Follow my advice and, hopefully, you’ll be a hero in your kids eyes once again. I have teenagers so looking cool in their eyes is a tough, tough thing.

That being said, here are my keys for success when sprinting and you’re no longer in your teens or twenties:

1) Warm up! I hear people say all the time that their warm up is longer than their workout! It doesn’t have to be that way - 10-15 minutes is more than adequate to prepare your tissue, if you’re smart about it. Your warmup should include dynamic movements (light jog, shuffles, carioca, butt kicks, A-skips etc.), some dynamic mobility (hip swings, sumo’s, lunges etc.) and some low-intensity sprints and plyometrics. You should feel warm (even sweaty) and you may breathe a little harder. This is good. A warm up is movement prep for the days activities. You wouldn’t walk into the gym and throw 450# on the barbell for a 1 rep max and expect to come out alive. Sprinting is the same; it’s very much a gradual crescendo.

2) Keep it short! By this I mean your sprint distance. Your body no longer cares that you were a 100 or 200m champion in middle school. Keep your sprints to 10m ( I like to utilize Derek Hansen’s 10 x 10 protocol) - that is 5 x 10m, followed by 1-2 mins rest and then repeat. After a few weeks of consistent training you can increase to 15m (and so-on). This would look like: 5 x 10m, rest 1-2 mins followed by 5 x 15m. Survive that up-tick and you can move to 10 x 15m and so-forth. We are gradually increasing the volume (total distance covered) so you don’t have to call your husband or wife to pick you up because you can no longer drive home.

3) Monitor your intensity! Intensity = effort. I’ll refer back to my 1 rep max analogy I mentioned in rule number 1. You wouldn’t try to max your lift day 1, so don’t max your sprints either. That 10 x 10 protocol you’re starting with - keep those sprints around 70-75% of your max effort. Think of these as a ‘fast run’ rather than a full on sprint at this stage. Again, we’re allowing for tissue adaptation to occur (think: slow to fast) so spend a couple of weeks here before upping to 75-85%.

4) Start Easy! This is exactly as it sounds. Utilize a ‘rolling (easy) start’ to your sprints - especially early on. This may be a 5 yard walk or jog into the sprint rather than a ‘static (hard) start’ like a 2 or 3 point position.
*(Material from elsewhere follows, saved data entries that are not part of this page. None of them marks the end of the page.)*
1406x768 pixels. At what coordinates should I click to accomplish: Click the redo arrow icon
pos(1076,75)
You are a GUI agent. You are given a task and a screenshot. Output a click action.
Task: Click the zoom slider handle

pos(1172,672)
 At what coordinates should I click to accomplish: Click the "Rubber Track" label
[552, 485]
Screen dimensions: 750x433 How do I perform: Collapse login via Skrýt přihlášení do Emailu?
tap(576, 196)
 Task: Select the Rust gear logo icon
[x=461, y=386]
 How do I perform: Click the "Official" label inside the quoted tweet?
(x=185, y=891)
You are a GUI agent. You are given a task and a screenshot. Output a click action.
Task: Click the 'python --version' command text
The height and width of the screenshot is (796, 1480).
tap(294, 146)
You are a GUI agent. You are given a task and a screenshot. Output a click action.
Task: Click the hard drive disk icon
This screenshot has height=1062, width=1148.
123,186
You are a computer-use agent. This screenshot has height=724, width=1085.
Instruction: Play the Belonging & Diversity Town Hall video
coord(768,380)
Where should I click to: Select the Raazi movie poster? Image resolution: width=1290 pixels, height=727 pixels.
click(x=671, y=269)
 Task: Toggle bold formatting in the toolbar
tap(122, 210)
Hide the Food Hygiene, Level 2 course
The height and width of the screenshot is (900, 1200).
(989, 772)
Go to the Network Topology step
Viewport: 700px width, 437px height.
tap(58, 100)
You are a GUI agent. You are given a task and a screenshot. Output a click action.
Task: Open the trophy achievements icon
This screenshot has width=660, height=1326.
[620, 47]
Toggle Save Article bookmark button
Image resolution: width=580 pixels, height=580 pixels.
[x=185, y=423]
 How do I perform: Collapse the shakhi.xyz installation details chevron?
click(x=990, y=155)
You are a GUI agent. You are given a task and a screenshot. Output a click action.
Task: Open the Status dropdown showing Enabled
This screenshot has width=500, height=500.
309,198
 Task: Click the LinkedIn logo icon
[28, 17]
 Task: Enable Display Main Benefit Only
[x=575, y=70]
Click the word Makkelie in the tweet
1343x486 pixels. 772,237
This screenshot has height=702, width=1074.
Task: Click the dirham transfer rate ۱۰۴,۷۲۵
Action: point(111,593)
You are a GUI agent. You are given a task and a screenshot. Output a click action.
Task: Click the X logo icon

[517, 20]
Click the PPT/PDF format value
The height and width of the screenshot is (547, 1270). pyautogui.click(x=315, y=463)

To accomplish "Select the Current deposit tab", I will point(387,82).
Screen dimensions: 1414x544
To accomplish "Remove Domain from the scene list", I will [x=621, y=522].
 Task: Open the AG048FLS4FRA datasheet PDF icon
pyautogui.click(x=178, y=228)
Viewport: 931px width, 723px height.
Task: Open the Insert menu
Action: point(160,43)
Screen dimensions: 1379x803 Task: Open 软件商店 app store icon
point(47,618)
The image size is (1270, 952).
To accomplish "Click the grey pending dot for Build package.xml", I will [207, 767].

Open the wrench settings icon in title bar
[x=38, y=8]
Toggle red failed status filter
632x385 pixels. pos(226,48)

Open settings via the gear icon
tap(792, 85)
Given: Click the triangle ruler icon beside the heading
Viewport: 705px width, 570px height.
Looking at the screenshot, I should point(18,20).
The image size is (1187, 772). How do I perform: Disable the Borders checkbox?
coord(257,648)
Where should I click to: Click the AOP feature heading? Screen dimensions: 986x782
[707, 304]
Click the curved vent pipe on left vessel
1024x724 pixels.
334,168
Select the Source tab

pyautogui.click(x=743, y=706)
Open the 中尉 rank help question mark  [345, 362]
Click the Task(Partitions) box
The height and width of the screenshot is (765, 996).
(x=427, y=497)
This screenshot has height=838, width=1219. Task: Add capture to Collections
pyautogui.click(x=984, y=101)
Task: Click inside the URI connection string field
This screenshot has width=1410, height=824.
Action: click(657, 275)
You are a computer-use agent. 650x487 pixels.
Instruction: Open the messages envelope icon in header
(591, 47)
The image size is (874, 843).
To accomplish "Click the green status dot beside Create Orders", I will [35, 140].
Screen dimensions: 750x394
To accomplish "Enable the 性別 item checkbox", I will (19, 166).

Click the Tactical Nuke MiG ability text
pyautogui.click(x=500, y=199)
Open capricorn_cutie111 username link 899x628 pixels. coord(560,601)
5) Cool down! The days of walking out of a workout with a cigarette in hand and no stretching are gooonnnne my friend. Post workout is the perfect time to lengthen those muscles through stretching (flexibility). Spending 5-10 minutes at the end to stretch is time very well spent, believe me.

There you have it! Hopefully this gives you some confidence to go out and sprint well into your golden years. If you believe in a fountain of youth - sprinting may well be it.